-- Problem to work on --
Take the data below and repeat it exactly.

-- Information shown --
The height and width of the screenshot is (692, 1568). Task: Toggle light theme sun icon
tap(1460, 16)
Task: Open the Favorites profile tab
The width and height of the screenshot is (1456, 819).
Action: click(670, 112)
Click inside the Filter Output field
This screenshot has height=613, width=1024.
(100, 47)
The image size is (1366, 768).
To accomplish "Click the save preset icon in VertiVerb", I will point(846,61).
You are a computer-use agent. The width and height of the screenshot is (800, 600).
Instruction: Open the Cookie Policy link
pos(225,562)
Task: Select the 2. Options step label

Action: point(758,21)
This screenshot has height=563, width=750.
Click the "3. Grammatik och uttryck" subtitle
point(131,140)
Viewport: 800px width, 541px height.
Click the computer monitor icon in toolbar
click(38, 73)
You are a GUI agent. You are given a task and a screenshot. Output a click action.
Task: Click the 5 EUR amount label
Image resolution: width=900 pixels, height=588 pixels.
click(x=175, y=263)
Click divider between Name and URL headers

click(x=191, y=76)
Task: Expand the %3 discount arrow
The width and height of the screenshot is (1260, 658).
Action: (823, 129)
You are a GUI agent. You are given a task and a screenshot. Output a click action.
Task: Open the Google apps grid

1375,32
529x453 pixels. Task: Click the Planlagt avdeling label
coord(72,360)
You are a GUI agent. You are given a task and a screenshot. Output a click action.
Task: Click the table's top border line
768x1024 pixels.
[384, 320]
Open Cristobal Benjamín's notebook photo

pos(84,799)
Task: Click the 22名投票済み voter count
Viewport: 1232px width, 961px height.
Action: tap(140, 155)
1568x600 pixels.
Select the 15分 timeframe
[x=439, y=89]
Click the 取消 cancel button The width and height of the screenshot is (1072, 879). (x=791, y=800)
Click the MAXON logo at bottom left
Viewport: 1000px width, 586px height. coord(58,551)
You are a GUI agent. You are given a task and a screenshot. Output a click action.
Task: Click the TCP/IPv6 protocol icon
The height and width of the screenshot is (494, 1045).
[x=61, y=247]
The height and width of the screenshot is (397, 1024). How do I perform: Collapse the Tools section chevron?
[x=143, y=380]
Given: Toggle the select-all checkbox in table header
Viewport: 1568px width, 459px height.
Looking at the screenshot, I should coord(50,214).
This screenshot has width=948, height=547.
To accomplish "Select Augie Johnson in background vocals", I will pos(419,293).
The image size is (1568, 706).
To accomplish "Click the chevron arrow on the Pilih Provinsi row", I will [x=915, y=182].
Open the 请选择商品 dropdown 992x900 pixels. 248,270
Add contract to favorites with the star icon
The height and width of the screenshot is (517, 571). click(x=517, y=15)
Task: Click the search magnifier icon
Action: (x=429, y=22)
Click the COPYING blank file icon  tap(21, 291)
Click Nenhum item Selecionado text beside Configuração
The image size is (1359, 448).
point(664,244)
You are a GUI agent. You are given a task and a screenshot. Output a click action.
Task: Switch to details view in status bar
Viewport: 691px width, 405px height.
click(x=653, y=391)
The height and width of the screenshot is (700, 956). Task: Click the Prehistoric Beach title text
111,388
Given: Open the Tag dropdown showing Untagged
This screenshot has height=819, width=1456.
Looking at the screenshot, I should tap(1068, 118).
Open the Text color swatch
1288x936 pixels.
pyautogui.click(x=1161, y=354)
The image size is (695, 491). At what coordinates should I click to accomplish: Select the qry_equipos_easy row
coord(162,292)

-- Answer to this task --
The height and width of the screenshot is (692, 1568). Task: Toggle light theme sun icon
tap(1460, 16)
Task: Open the Favorites profile tab
The width and height of the screenshot is (1456, 819).
Action: click(670, 112)
Click inside the Filter Output field
This screenshot has height=613, width=1024.
(100, 47)
The image size is (1366, 768).
To accomplish "Click the save preset icon in VertiVerb", I will point(846,61).
You are a computer-use agent. The width and height of the screenshot is (800, 600).
Instruction: Open the Cookie Policy link
pos(225,562)
Task: Select the 2. Options step label

Action: point(758,21)
This screenshot has height=563, width=750.
Click the "3. Grammatik och uttryck" subtitle
point(131,140)
Viewport: 800px width, 541px height.
Click the computer monitor icon in toolbar
click(38, 73)
You are a GUI agent. You are given a task and a screenshot. Output a click action.
Task: Click the 5 EUR amount label
Image resolution: width=900 pixels, height=588 pixels.
click(x=175, y=263)
Click divider between Name and URL headers

click(x=191, y=76)
Task: Expand the %3 discount arrow
The width and height of the screenshot is (1260, 658).
Action: (823, 129)
You are a GUI agent. You are given a task and a screenshot. Output a click action.
Task: Open the Google apps grid

1375,32
529x453 pixels. Task: Click the Planlagt avdeling label
coord(72,360)
You are a GUI agent. You are given a task and a screenshot. Output a click action.
Task: Click the table's top border line
768x1024 pixels.
[384, 320]
Open Cristobal Benjamín's notebook photo

pos(84,799)
Task: Click the 22名投票済み voter count
Viewport: 1232px width, 961px height.
Action: tap(140, 155)
1568x600 pixels.
Select the 15分 timeframe
[x=439, y=89]
Click the 取消 cancel button The width and height of the screenshot is (1072, 879). (x=791, y=800)
Click the MAXON logo at bottom left
Viewport: 1000px width, 586px height. coord(58,551)
You are a GUI agent. You are given a task and a screenshot. Output a click action.
Task: Click the TCP/IPv6 protocol icon
The height and width of the screenshot is (494, 1045).
[x=61, y=247]
The height and width of the screenshot is (397, 1024). How do I perform: Collapse the Tools section chevron?
[x=143, y=380]
Given: Toggle the select-all checkbox in table header
Viewport: 1568px width, 459px height.
Looking at the screenshot, I should coord(50,214).
This screenshot has width=948, height=547.
To accomplish "Select Augie Johnson in background vocals", I will pos(419,293).
The image size is (1568, 706).
To accomplish "Click the chevron arrow on the Pilih Provinsi row", I will [x=915, y=182].
Open the 请选择商品 dropdown 992x900 pixels. 248,270
Add contract to favorites with the star icon
The height and width of the screenshot is (517, 571). click(x=517, y=15)
Task: Click the search magnifier icon
Action: (x=429, y=22)
Click the COPYING blank file icon  tap(21, 291)
Click Nenhum item Selecionado text beside Configuração
The image size is (1359, 448).
point(664,244)
You are a GUI agent. You are given a task and a screenshot. Output a click action.
Task: Switch to details view in status bar
Viewport: 691px width, 405px height.
click(x=653, y=391)
The height and width of the screenshot is (700, 956). Task: Click the Prehistoric Beach title text
111,388
Given: Open the Tag dropdown showing Untagged
This screenshot has height=819, width=1456.
Looking at the screenshot, I should tap(1068, 118).
Open the Text color swatch
1288x936 pixels.
pyautogui.click(x=1161, y=354)
The image size is (695, 491). At what coordinates should I click to accomplish: Select the qry_equipos_easy row
coord(162,292)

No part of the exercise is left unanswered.